_To do_
From the records below, return every line containing the word "beside".
[Supplied data — start]
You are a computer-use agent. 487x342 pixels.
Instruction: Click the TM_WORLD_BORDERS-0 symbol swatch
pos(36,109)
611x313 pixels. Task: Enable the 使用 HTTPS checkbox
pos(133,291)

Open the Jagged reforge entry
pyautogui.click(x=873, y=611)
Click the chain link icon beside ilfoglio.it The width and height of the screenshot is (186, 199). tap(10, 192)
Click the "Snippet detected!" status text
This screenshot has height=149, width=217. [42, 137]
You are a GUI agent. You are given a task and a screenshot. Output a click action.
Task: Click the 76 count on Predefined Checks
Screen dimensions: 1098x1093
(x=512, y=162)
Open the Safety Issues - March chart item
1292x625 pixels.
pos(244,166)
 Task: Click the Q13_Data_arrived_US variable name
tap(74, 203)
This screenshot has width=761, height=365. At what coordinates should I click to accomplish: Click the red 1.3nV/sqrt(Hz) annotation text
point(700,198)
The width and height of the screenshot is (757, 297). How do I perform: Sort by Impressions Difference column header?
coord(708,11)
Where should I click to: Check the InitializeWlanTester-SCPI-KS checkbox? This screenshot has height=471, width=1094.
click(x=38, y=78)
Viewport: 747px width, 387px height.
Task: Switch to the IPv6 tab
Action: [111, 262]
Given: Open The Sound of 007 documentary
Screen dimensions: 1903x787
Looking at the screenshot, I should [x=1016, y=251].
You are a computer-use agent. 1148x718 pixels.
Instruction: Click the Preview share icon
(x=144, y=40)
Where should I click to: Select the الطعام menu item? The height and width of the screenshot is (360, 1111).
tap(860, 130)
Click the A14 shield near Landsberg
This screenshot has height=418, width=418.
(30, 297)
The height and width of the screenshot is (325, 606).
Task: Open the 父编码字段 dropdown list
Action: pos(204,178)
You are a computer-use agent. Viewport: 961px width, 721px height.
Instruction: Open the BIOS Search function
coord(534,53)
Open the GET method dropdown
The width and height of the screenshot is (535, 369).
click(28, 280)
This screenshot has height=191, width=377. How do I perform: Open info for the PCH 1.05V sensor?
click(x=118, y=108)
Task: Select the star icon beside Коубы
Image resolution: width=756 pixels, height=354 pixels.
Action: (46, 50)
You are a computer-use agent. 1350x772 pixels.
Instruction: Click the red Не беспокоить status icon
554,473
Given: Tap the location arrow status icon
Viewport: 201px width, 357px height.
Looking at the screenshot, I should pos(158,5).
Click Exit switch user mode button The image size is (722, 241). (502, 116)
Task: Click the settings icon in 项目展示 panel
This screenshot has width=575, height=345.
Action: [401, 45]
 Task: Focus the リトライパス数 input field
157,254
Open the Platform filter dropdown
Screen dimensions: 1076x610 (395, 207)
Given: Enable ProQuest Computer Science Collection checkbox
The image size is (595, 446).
[Supplied data — finish]
_Your response_
Click the chain link icon beside ilfoglio.it The width and height of the screenshot is (186, 199). tap(10, 192)
Task: Select the star icon beside Коубы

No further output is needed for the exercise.